L’école française a été à de multiples reprises accusée de « politisation », terme aussi ambivalent que souvent péjorant. Ces critiques viennent d’ailleurs de champs parfois très éloignés, de l’extrême-droite catholique accusant à la fin du XIXe siècle le système éducatif républicain d’être irréligieux, à certaines gauches extrêmes dénonçant en sens contraire l’école comme un instrument aux mains de la bourgeoisie. C’est peu dire donc que l’ouvrage dirigé par Jérémie Dubois et Patricia Legris, issu d’un colloque organisé les 19-20 mars 2015 à Rennes, s’aventure sur un terrain gorgé de passions, celui de l’influence politique sur les pratiques et institutions éducatives. Les deux historien(ne)s, spécialistes des programmes scolaires et des politiques publiques les définissant, s’intéressent aux contenus d’enseignement, qu’ils soient ceux des programmes d’enseignement ou des manuels scolaires. Ceux-ci sont largement investis, certes, par les sciences sociales de l’éducation sous l’expression de « curriculum » (p. 11). Mais, concrètement, comment les pouvoirs et les enjeux politiques les influencent-ils ?

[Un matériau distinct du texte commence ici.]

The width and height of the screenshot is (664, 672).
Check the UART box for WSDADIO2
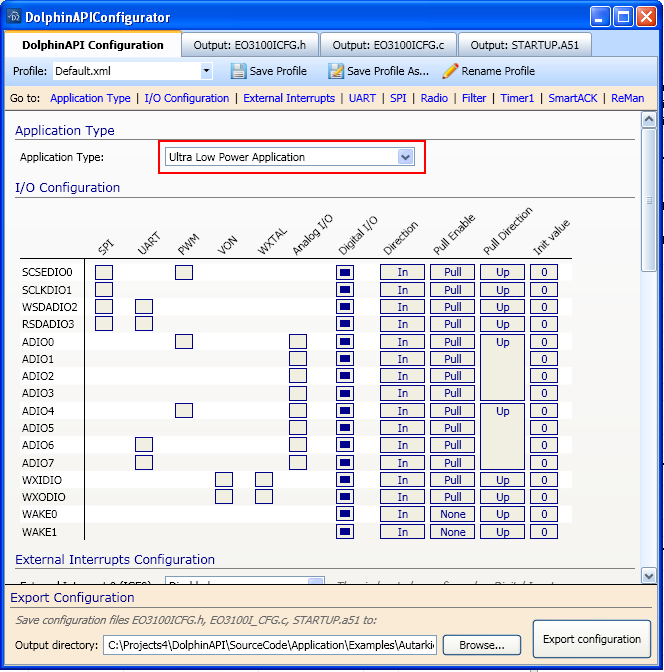tap(144, 307)
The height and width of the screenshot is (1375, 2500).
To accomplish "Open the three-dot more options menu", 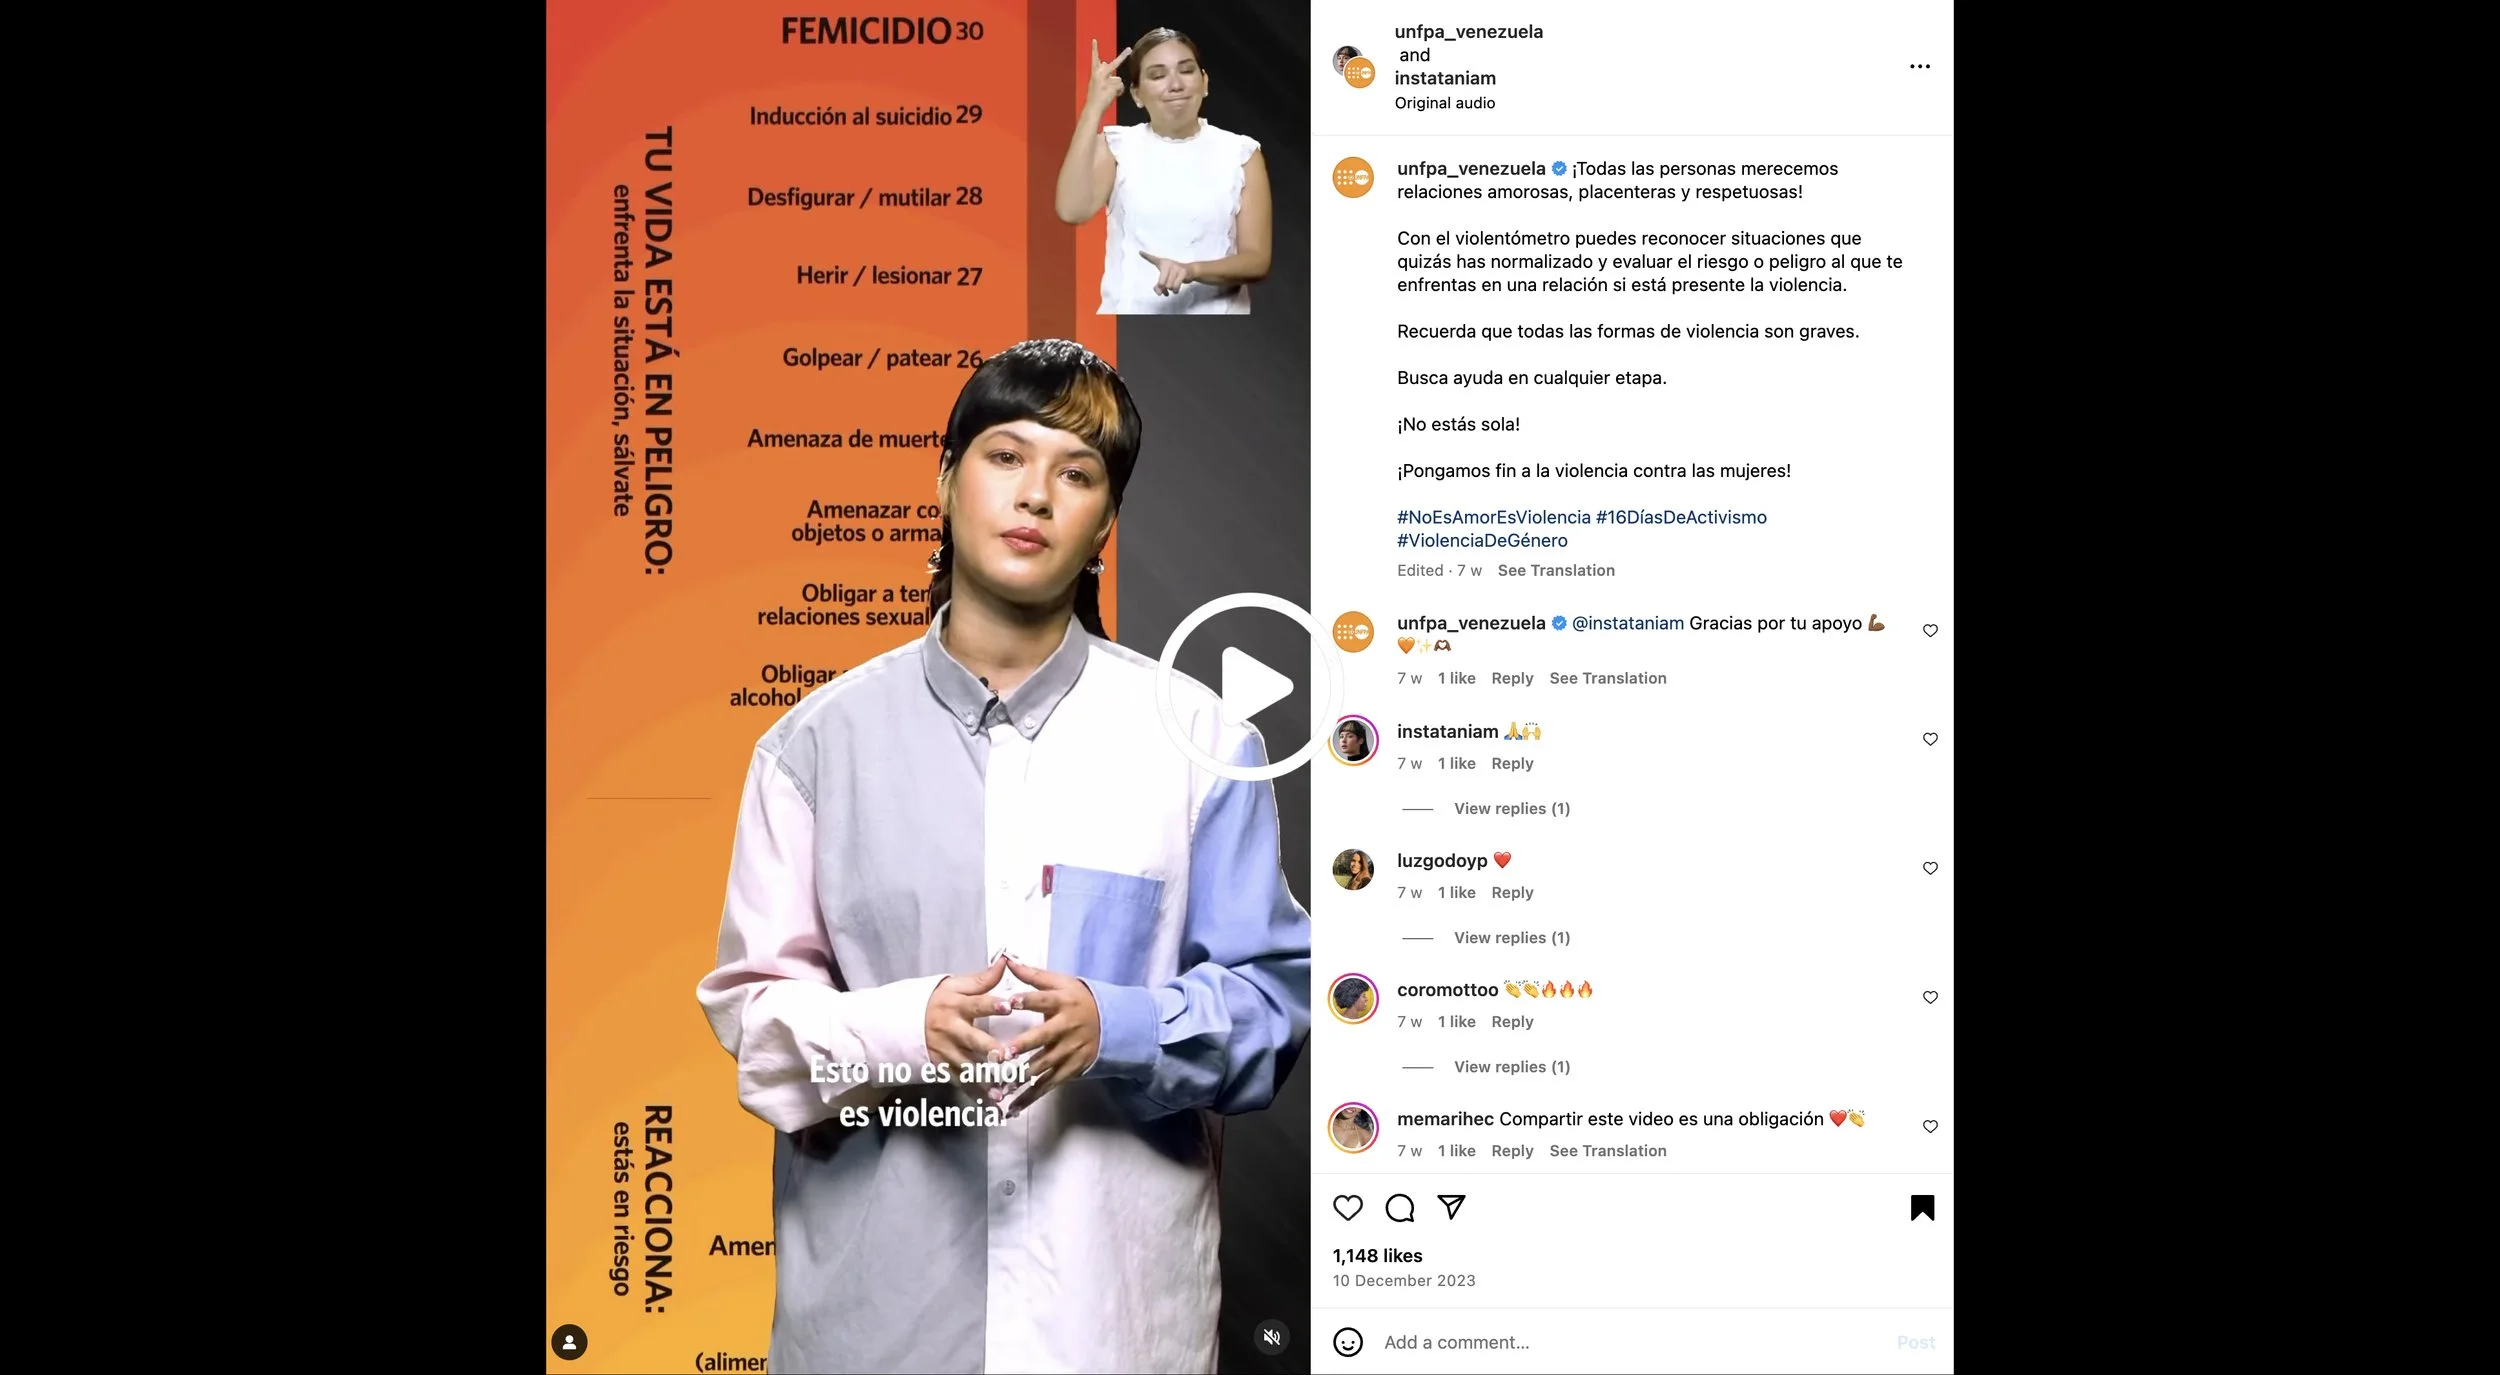I will click(1919, 66).
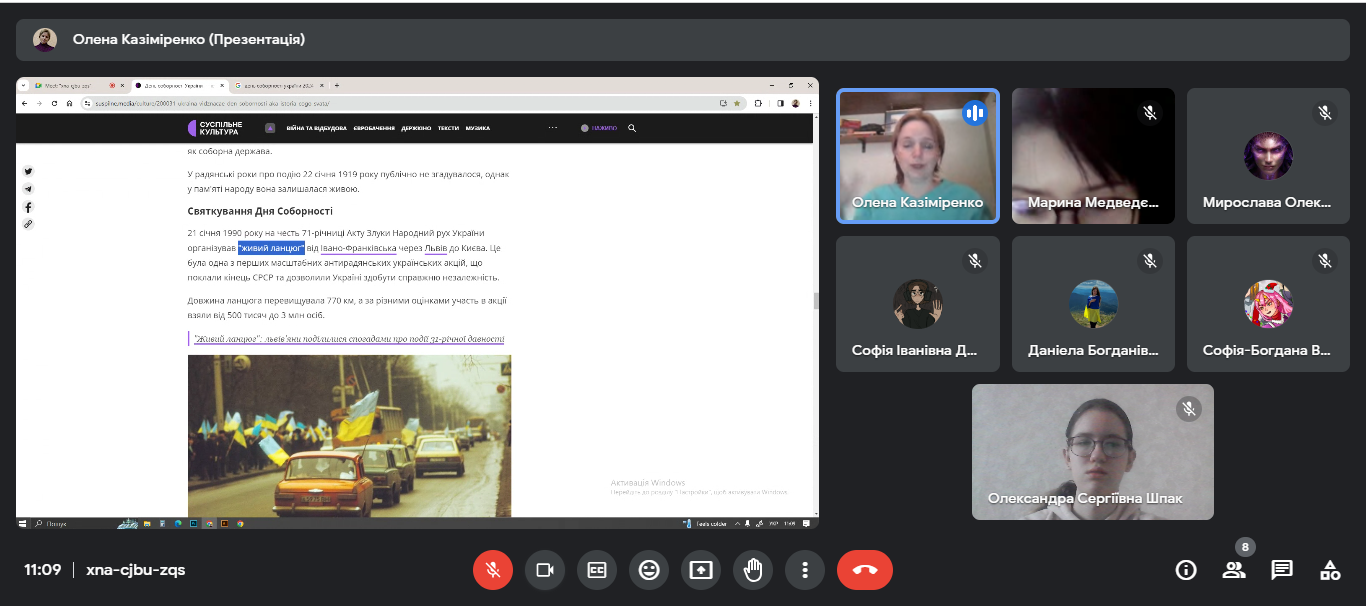Select Олександра Сергіївна Шпак's video tile

pyautogui.click(x=1092, y=452)
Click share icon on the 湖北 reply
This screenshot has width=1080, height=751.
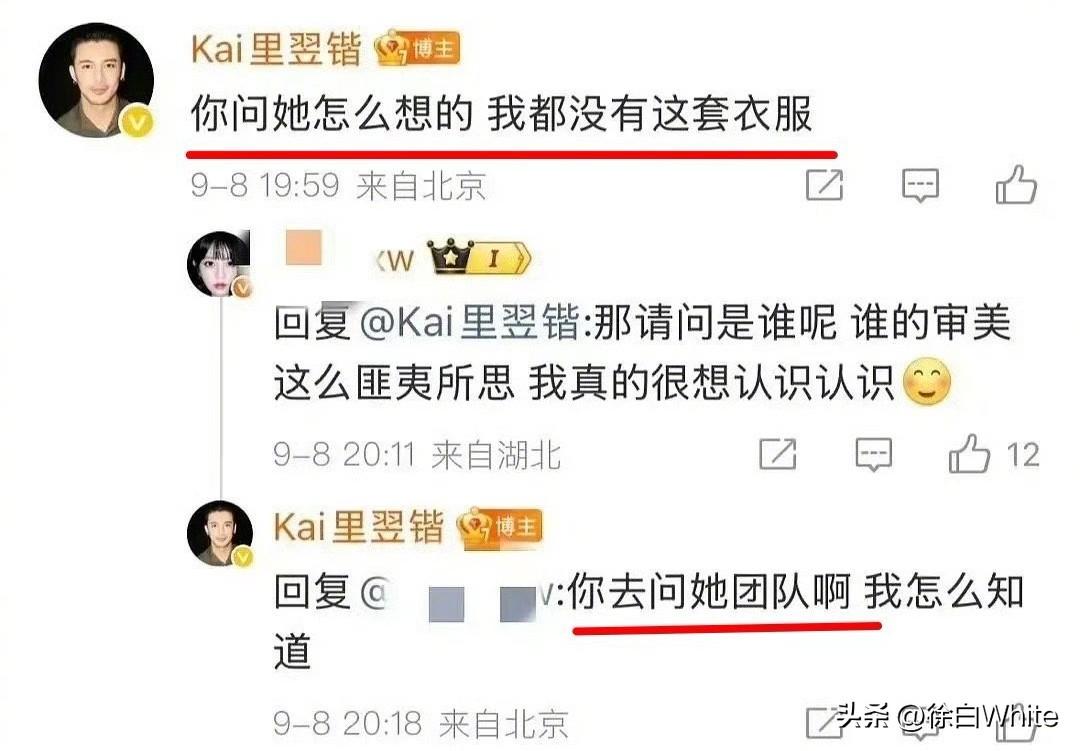[778, 454]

Les auteur(e)s, dans une solide introduction, rappellent l’état (foisonnant) de la production scientifique sur les programmes scolaires – dont l’importance est spécifique dans le modèle scolaire français, d’autres systèmes étant plus basés sur les manuels. Le livre s’organise en trois axes : l’interaction entre contenus d’enseignement et sorties de systèmes coloniaux, la perception dans les manuels scolaires de grandes figures ou périodes du passé, et enfin les adaptations et mutations des programmes et des manuels dans des sociétés contemporaines en mutation. L’ouvrage privilégie l’histoire et l’éducation civique, sans cependant se priver des incursions dans d’autres disciplines scolaires (sciences, préhistoire, langues vivantes).

(...)

Les grands personnages

Dans la deuxième partie, l’ouvrage s’intéresse à la manière dont les enjeux politiques influencent les contenus d’enseignement, par le biais de personnages et périodes historiques dans les manuels, aussi bien dans des situations démocratiques qu’autoritaires ou post-autoritaires. Jérémie Dubois analyse ainsi, dans les manuels scolaires italiens de l’après-Seconde Guerre mondiale (p. 81-91), le cas de Garibaldi, à la fois figure unificatrice, au propre comme au figuré, de la mémoire nationale italienne, et enjeu des conflits politiques. Les manuels d’auteurs de gauche italienne mettent l’accent sur son progressisme social face à l’autre figure (plus à droite) de l’unification italienne, Cavour, là où les ouvrages conservateurs proposent une lecture unanimiste des pères du Risorgimento. Manon Laurent, s’intéressant aux manuels scolaires d’enseignement du mandarin en Chine depuis les réformes de Deng Xiaoping à la fin des années 1970 (p. 93-104). Avec une analyse quantifiée particulièrement intéressante (p. 102), elle montre un reflux des récits communistes traditionnels (guerre civile, grands personnages) et la montée en contre-plan de thèmes nationalistes, confucéens et écologiques. Olga Konkka s’attache à étudier les variations de perception de Joseph Staline dans les manuels de la Russie post-soviétique (p. 105-120). Elle en montre la trajectoire sinueuse, de la condamnation progressive dans les années 1990 à une réhabilitation dans les années 2000-2010 s’appuyant sur la victoire antinazie et l’accession au statut de superpuissance. Avec humour, Pascal Semonsut (p. 121-134) étudie les représentations de la préhistoire dans les manuels d’histoire-géographie français, du premier comme du second degré, depuis les années 1940. Du lien entre les menhirs et le niveau de pratique religieuse de la société française, à celui entre exode rural et place des cavernes, il éclaire la manière, souvent inconsciente et involontaire, dont leurs auteurs projettent leur période sur celles de Cro-Magnon et Lucy.

(...)

Ismaïl Ferhat

Jérémie Dubois et Patricia Legris (dir.), Disciplines scolaires et cultures politiques. Des modèles nationaux en mutation depuis 1945, Rennes, Presses universitaires de Rennes, 2018. 234 p., 22 €.